[Lv1] Route-level Optimization: Three-layer Lazy Loading
Route-level lazy loading reduces initial JavaScript size and improves first-screen speed by delivering code on demand.
Situation
In multi-tenant products, each tenant often has a different theme and route tree. If everything is bundled eagerly, startup JS becomes too large.
Common symptoms:
- Slow initial load on mobile networks
- Large
main.jsbundle - Unnecessary code for routes users never visit
Task
- Keep initial JS budget small
- Load only required tenant and route modules
- Preserve maintainability and developer velocity
Action: Three-layer lazy loading
Layer 1: Tenant-level dynamic route module
// src/router/routes.ts
export default async function getRoutes(siteKey: string) {
const module = await import(`../../template/${siteKey}/router/routes.ts`);
return module.routes;
}
Only the active tenant route tree is loaded.
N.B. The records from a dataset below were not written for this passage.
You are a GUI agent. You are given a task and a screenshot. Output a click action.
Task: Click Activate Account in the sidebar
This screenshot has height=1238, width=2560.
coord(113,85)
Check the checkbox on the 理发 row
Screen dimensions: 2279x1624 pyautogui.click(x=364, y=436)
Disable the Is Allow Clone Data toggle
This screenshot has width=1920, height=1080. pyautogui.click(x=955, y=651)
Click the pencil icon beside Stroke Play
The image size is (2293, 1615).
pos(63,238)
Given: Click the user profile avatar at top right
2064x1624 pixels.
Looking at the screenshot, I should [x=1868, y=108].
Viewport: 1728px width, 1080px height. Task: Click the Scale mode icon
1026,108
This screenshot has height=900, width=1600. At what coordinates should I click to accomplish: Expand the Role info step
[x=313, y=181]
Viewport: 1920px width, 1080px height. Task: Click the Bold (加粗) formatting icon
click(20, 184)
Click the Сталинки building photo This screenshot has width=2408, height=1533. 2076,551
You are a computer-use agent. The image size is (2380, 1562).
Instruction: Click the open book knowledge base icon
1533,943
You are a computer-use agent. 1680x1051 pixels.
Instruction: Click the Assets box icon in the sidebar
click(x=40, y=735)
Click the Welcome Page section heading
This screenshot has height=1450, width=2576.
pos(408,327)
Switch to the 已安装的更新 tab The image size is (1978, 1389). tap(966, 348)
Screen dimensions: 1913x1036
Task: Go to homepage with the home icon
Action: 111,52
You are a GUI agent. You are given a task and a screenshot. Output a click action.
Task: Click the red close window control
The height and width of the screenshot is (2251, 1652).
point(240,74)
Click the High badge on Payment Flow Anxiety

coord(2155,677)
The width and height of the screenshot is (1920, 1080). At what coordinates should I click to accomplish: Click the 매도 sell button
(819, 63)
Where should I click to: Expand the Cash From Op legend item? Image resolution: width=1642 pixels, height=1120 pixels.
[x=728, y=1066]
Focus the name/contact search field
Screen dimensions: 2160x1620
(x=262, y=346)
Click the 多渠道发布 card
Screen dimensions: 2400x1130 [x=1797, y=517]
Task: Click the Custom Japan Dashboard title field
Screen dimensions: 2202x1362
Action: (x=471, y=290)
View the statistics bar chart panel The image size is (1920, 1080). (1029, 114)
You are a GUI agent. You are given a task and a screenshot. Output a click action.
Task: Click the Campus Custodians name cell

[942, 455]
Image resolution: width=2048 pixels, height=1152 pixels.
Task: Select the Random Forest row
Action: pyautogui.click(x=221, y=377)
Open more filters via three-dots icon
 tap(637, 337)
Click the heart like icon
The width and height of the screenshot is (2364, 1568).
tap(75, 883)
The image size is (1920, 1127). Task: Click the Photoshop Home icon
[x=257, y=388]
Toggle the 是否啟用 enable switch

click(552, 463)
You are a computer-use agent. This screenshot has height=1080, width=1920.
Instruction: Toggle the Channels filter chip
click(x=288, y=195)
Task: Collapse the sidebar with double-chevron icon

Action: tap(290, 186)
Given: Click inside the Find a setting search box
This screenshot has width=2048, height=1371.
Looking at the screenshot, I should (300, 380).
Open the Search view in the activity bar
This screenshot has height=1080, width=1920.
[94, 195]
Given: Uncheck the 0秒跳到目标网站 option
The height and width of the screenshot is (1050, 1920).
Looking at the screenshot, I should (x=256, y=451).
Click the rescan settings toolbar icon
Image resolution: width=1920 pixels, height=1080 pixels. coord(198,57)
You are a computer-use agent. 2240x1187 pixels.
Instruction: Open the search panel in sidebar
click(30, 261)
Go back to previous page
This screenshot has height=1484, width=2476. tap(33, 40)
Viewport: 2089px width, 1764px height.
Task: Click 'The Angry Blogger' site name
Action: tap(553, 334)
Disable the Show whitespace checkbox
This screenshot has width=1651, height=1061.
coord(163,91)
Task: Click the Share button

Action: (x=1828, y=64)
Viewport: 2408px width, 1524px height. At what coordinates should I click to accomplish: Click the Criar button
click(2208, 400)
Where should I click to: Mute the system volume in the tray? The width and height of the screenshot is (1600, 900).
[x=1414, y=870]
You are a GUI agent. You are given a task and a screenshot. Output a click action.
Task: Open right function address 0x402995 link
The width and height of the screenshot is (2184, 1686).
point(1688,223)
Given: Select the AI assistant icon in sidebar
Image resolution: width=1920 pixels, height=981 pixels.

Layer 2: Page-level lazy component import
const HomePage = () => import('@/pages/HomePage.vue');
export const routes = [
{
path: '/home',
component: HomePage,
},
];
Each page chunk is downloaded only when needed.
Layer 3: Permission-aware route gating
router.beforeEach(async (to) => {
const allowed = await permissionService.canAccess(to.name as string);
if (!allowed) return '/403';
});
Unauthorized pages are blocked before heavy modules are loaded.
Extra enhancements
- Prefetch high-probability next routes on idle
- Split large shared dependencies into vendor chunks
- Track route-level chunk size in CI
Result
Typical impact:
- Initial JS reduced significantly
- Faster first-screen render
- Better time-to-interactive on low-end devices
Interview-ready summary
I optimize routes in three layers: tenant module loading, page-level lazy chunks, and permission-aware guards. This keeps startup small while preserving scalable route architecture.